If $h: \Omega\to \mathbb{R}$ is continuous and $\displaystyle \int\limits_{B(x_0,r)}h(x)\, dx=0$, for all $B(x_0,r)\subseteq \Omega$, then $h(x)=0, \, \forall x\in \Omega.$Hello MHB, is an problem that I don't solve :(. Help me please or any hints :). Thanks.

 

[Ackbach]

This looks to me a lot like the Fundamental Theorem of the Calculus (FTC). You're given information about the integral of a continuous function, and asked to prove something about the function. Could you try to get the "if" part of the FTC satisfied, maybe?

 

[Euge]

Hi Julio,

Prove the contrapositive, i.e., suppose $h$ is not identically zero, and prove that there is an $x_0\in \Omega$ and $r > 0$ such that $\int_{B(x_0,r)} h(x)\, dx$ is nonzero.

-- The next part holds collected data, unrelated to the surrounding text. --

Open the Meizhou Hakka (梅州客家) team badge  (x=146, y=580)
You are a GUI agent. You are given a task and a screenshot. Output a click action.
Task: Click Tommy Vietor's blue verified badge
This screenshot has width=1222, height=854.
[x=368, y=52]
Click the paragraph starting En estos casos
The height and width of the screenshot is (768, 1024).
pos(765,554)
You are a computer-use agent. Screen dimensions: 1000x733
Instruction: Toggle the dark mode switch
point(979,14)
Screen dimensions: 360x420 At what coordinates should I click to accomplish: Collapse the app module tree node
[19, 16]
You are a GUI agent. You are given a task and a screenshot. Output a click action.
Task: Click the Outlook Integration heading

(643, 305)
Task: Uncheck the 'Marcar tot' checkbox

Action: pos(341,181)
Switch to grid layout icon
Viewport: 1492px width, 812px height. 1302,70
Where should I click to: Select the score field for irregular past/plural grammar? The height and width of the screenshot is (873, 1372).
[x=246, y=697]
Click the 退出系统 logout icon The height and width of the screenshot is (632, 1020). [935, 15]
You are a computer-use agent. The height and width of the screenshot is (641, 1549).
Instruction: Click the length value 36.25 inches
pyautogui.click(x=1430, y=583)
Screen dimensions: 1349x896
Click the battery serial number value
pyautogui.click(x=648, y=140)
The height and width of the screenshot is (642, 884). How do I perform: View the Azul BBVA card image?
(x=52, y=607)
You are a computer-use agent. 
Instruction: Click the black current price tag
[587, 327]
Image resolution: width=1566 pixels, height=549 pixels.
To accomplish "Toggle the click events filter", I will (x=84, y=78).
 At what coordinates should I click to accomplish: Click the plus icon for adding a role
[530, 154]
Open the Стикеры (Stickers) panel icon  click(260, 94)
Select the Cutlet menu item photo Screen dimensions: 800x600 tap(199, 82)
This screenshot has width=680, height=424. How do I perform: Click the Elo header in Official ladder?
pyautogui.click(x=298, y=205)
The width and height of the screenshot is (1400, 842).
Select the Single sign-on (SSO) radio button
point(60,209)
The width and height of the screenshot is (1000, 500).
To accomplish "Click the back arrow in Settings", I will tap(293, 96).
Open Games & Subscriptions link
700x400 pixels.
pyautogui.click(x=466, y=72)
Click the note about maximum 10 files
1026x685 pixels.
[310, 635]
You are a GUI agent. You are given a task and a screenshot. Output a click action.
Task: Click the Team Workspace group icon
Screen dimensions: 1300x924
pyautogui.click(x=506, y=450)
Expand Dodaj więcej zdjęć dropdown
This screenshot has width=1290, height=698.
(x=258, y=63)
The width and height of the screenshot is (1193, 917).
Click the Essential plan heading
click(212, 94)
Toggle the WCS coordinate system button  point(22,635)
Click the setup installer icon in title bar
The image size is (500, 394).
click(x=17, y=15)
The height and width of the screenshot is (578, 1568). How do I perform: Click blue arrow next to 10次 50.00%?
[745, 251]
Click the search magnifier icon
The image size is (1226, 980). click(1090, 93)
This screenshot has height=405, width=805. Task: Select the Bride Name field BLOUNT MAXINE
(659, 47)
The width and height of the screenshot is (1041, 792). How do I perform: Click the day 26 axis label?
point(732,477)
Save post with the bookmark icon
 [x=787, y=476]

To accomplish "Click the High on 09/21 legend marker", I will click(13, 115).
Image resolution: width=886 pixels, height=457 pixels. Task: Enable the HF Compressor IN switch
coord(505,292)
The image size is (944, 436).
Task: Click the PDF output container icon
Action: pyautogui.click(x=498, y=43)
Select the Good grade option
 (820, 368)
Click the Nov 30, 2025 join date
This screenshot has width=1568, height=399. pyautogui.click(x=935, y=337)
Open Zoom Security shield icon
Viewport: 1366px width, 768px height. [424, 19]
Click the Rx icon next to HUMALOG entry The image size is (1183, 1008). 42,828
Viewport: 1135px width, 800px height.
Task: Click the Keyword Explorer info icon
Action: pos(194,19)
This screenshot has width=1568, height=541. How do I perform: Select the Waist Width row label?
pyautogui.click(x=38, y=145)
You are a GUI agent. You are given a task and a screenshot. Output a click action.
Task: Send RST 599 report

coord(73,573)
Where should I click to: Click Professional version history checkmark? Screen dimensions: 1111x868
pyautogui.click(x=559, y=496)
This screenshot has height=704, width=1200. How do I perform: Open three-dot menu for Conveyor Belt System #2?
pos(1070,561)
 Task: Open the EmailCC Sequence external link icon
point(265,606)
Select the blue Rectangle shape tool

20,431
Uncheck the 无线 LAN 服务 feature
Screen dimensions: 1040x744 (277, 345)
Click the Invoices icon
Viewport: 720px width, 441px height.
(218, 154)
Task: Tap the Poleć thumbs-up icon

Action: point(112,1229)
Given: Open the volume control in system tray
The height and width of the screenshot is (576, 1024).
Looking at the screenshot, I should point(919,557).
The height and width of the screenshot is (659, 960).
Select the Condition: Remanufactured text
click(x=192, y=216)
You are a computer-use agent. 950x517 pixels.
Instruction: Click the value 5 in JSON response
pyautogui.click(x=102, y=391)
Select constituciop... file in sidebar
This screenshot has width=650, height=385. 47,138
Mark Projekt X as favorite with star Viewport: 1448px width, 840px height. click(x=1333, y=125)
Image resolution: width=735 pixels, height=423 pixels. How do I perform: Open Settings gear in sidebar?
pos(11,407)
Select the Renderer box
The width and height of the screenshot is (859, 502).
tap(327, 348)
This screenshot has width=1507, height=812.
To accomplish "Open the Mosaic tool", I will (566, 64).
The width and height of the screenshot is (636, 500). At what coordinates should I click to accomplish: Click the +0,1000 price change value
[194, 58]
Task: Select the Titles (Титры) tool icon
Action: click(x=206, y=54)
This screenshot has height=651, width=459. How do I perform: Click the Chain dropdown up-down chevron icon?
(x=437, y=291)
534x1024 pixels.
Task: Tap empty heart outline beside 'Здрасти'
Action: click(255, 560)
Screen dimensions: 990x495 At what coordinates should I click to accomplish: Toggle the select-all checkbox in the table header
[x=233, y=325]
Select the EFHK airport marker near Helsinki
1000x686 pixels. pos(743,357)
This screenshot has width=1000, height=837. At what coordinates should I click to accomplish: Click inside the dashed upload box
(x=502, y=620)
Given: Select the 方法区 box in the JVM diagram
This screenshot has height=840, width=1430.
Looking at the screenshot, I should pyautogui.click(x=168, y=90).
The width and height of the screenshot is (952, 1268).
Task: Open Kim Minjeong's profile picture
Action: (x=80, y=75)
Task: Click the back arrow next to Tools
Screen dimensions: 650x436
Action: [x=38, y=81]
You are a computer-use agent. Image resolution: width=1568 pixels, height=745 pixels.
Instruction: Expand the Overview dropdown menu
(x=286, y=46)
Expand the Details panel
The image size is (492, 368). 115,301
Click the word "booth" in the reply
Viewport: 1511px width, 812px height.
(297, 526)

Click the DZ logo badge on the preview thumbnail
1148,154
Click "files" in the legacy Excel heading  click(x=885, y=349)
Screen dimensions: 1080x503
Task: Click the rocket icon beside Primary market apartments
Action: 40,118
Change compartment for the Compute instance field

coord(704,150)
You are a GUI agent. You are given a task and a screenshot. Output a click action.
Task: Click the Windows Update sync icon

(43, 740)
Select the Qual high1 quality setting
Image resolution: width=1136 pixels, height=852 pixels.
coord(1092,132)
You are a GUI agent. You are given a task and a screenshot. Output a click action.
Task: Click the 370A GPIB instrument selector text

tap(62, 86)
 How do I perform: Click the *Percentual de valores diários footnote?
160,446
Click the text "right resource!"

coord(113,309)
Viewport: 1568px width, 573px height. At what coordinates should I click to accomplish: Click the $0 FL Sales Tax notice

If $h$ is not identically zero, there is an $x_0$ such that $h(x_0) \neq 0$. Thus $|h(x_0)|/2 > 0$; by continuity of $h$ at $x_0$, there exists $r > 0$ such that $|h(x) - h(x_0)| < |h(x_0)|/2$ for all $x \in B(x_0,r)$. Thus

$$h(x_0) - \frac{|h(x_0)|}{2} < h(x) < h(x_0) + \frac{|h(x_0)|}{2}$$

for all $x\in B(x_0,r)$. If $h(x_0) > 0$, then the latter inequalities give $h(x_0)/2 < h(x) < 3h(x_0)/2$ for $x\in B(x_0,r)$. Hence

$$0 < \int_{B(x_0,r)} \frac{h(x_0)}{2}\, dx < \int_{B(x_0,r)} h(x)\, dx.$$

If $h(x_0) < 0$, you can show

$$0 > \int_{B(x_0,r)} \frac{h(x_0)}{2}\, dx > \int_{B(x_0,r)} h(x)\, dx.$$